When he died in 1936 at Letterman Hospital in the Presidio of San Francisco at the age of 86, Varnum was the last surviving officer of those who had participated in the Battle of the Little Bighorn, although not the last surviving combatant. He was buried in the San Francisco National Cemetery.

On July 24, 2024, U.S. Secretary of Defense Lloyd Austin announced a review of twenty Medals of Honor awarded for the Wounded Knee Massacre, including Captain Varnum's, although Varnum's award was, unlike the other nineteen soldiers listed for review, for actions at the Drexel Mission Fight on White Clay Creek the day after Wounded Knee.

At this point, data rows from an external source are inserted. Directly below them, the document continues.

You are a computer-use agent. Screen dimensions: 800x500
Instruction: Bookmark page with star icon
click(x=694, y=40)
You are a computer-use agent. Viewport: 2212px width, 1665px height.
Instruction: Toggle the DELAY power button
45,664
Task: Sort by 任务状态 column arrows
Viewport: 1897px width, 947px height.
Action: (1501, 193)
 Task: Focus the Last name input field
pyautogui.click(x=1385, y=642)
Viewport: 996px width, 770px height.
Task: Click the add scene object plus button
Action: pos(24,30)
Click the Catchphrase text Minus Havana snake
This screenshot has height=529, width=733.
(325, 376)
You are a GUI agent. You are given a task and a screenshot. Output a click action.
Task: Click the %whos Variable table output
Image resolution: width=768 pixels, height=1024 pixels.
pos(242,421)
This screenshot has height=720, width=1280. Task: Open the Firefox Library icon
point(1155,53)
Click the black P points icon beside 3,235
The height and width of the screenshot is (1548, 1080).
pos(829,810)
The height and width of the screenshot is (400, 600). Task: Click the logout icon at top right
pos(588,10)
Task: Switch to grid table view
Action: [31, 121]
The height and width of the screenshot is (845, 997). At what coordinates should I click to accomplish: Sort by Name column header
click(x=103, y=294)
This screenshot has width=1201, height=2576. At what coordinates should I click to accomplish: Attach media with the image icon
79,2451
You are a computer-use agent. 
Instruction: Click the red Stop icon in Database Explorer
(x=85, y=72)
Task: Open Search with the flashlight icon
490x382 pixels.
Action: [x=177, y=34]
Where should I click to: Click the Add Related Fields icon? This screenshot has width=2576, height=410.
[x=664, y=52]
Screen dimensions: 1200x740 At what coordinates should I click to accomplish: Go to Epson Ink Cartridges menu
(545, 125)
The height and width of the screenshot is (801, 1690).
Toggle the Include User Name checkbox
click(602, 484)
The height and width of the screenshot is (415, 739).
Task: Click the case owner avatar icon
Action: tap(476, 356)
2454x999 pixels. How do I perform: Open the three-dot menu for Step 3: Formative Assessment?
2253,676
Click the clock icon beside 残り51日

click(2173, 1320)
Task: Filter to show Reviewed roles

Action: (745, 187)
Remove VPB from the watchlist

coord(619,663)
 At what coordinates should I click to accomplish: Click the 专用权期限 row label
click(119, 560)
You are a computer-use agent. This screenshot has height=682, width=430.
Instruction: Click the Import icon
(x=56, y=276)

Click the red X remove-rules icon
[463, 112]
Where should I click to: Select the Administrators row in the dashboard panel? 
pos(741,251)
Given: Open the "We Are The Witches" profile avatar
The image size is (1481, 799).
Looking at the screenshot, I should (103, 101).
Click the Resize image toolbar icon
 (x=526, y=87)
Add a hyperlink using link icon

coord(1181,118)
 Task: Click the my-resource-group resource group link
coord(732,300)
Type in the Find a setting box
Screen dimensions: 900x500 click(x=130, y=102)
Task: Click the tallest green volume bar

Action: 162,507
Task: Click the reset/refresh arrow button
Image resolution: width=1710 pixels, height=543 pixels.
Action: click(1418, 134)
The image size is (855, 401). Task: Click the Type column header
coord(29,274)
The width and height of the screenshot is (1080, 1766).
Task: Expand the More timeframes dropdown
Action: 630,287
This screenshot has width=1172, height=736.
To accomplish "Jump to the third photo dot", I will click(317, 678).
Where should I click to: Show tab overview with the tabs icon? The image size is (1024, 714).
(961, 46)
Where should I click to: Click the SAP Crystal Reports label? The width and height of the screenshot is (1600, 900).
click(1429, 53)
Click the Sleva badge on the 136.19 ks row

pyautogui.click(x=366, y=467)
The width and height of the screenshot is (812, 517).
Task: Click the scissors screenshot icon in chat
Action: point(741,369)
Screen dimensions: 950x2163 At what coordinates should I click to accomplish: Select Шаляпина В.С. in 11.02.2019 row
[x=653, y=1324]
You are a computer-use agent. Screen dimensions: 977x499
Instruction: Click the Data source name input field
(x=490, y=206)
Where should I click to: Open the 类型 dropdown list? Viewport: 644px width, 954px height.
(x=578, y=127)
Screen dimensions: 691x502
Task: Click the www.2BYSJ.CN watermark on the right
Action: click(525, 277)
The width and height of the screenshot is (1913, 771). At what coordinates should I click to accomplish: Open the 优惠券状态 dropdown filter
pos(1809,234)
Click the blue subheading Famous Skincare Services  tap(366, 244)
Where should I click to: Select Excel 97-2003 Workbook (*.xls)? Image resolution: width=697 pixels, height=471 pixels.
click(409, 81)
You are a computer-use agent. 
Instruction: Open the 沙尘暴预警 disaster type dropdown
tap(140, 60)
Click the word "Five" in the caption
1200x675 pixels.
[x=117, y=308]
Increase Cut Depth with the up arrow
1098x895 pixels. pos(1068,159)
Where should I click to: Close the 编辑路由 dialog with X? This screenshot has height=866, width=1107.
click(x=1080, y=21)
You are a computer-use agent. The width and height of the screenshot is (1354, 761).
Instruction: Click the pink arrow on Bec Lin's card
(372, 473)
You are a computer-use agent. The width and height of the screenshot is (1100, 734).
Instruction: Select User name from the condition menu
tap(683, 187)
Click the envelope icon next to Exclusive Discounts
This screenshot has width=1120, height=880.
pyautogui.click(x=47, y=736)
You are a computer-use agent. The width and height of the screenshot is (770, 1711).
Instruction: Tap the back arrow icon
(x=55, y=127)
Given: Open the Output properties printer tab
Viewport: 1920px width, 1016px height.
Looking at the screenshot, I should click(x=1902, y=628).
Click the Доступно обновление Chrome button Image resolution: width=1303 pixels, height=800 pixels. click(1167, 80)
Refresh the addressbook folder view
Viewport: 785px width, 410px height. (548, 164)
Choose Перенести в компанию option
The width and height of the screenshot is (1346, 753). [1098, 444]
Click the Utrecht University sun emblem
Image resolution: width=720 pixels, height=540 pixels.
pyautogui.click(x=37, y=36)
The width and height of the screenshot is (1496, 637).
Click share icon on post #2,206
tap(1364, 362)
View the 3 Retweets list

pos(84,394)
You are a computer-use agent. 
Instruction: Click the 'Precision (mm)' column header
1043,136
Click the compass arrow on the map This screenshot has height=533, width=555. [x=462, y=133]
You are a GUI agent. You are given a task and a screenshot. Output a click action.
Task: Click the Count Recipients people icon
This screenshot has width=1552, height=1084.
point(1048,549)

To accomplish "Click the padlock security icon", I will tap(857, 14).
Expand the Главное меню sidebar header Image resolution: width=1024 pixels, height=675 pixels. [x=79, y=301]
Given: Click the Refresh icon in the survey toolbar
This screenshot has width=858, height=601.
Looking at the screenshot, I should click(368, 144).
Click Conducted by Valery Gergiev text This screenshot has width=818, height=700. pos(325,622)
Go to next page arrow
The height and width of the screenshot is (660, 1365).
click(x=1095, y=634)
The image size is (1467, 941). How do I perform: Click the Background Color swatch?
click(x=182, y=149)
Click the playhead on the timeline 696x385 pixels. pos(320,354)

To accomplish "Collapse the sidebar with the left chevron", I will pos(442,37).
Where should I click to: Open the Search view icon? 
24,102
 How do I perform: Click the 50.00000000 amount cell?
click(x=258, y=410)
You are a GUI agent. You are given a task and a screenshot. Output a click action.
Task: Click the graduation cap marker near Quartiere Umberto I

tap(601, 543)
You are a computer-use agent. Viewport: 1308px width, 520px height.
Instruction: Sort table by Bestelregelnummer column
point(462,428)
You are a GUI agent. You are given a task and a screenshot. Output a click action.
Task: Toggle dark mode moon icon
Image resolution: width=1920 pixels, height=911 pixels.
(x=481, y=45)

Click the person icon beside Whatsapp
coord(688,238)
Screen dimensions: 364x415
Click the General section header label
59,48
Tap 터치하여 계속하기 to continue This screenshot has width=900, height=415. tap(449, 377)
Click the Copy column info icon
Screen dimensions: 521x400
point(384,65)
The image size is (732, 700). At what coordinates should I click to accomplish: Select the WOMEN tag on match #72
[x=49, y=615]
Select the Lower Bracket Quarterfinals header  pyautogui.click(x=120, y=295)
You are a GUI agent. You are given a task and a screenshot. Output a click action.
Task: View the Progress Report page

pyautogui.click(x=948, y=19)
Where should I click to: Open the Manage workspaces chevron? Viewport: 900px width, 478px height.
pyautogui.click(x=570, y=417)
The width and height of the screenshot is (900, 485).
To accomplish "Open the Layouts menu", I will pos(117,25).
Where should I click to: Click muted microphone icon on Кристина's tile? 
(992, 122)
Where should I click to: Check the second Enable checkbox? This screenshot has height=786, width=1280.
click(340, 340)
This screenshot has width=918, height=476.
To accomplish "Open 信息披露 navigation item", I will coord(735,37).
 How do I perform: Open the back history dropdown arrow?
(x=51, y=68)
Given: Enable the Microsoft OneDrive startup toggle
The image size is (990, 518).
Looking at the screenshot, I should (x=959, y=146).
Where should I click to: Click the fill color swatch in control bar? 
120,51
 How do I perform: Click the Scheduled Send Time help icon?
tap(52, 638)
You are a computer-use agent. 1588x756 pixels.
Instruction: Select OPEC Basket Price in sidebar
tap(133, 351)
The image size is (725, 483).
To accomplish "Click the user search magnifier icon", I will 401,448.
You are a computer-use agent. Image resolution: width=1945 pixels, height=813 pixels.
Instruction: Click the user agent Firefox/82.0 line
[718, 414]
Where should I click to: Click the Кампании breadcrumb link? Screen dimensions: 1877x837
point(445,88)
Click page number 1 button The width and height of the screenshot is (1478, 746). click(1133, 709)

==Medal of Honor citation==
Rank and organization: Captain, Company B, 7th U.S. Cavalry. Place and date: At White Clay Creek, S. Dak., December 30, 1890. Entered service at: Pensacola, Fla. Birth: Troy, N.Y. Date of issue: September 22, 1897.

Citation:

While executing an order to withdraw, seeing that a continuance of the movement would expose another troop of his regiment to being cut off and surrounded, he disregarded orders to retire, placed himself in front of his men, led a charge upon the advancing Indians, regained a commanding position that had just been vacated, and thus insured a safe withdrawal of both detachments without further loss.